Que ce soit via ses structures étatiques officielles ou des groupes de hackers-mercenaires aux contours et liens plus flous mais aux crimes et compétences bien réelles, la capacité de nuisance de la Russie en la matière est l'une des plus puissantes et des plus actives au monde. Les opérations passées, dont il est impossible de faire une liste exhaustive tant elles furent nombreuses, l'ont maintes fois prouvé.

À quelques semaines de l'élection du président français, et après l'affaire des «Macron Leaks» en 2017, on peut notamment citer les cyberingérences dans les processus démocratiques britanniques, voire dans l'issue historique et cruciale du vote sur le Brexit, les élections américaines de 2016 et l'élection de M. Trump.

La menace du chaos

La spectaculaire attaque, au printemps 2021, du Colonial Pipeline américain et ses conséquences directes sur l'activité économique et quotidienne d'une partie du pays et de ses habitants ont été l'œuvre d'un groupe criminel et non de l'une des nombreuses «cyberunités» directement liées au gouvernement russe.

Comme pour la gigantesque attaque subie par SolarWinds, qui a compromis la sécurité de dizaines de milliers d'ordinateurs dans le monde, souvent dans des organismes publics sensibles ou entreprises de première importance, difficile pourtant de ne pas voir la signature malicieuse du Kremlin et du Sluzhba Vneshney Razvedki (SVR), le service des renseignements russe, et des groupes de hackers lui étant affiliés, Cozy Bear / APT29 ou REvil pour ne citer qu'eux.

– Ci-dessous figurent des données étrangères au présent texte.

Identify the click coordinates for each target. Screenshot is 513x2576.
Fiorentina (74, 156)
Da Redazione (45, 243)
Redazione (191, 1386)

S'il venait à la Russie l'envie de semer le chaos au-delà des frontières de l'Ukraine, elle s'exposerait certes à de rudes contre-attaques, mais elle pourrait donc sans nul doute provoquer de grands et profonds chaos.

On sait par exemple qu'elle étudie de près, et depuis longtemps, les infrastructures techniques américaines, notamment son réseau électrique, pour une éventuelle paralysie de grande ampleur comme l'a déjà connue l'Ukraine en 2016, pourquoi pas provoqué par le «malware tueur» Triton, dont l'action se répercute directement –et violemment– dans le monde réel.

Comme le note Quartz, c'est l'ensemble des lignes d'approvisionnement des économies occidentales qui pourrait être visé. Le géant du transport maritime Maersk garde un souvenir amer de l'attaque subie par le ransomware NotPetya en 2017, qui a également touché l'Ukraine ainsi que d'autres pays et entreprises européennes.

Les circuits alimentaires ne sont pas à l'abri, comme l'a montré l'attaque subie l'an passé par le géant brésilien de la viande JSB, un rouage capital dans l'approvisionnement des États-Unis.

Les autorités américaines, comme celles de l'ensemble du monde occidental, sont donc sur le qui-vive: la Russie, ses bureaux cyber officiels ou les officines qu'elle gère en sous-main disposent des armes nécessaires pour déstabiliser un peu plus un système économique déjà mis à mal par la pandémie de Covid et d'importantes crises logistiques et d'approvisionnement.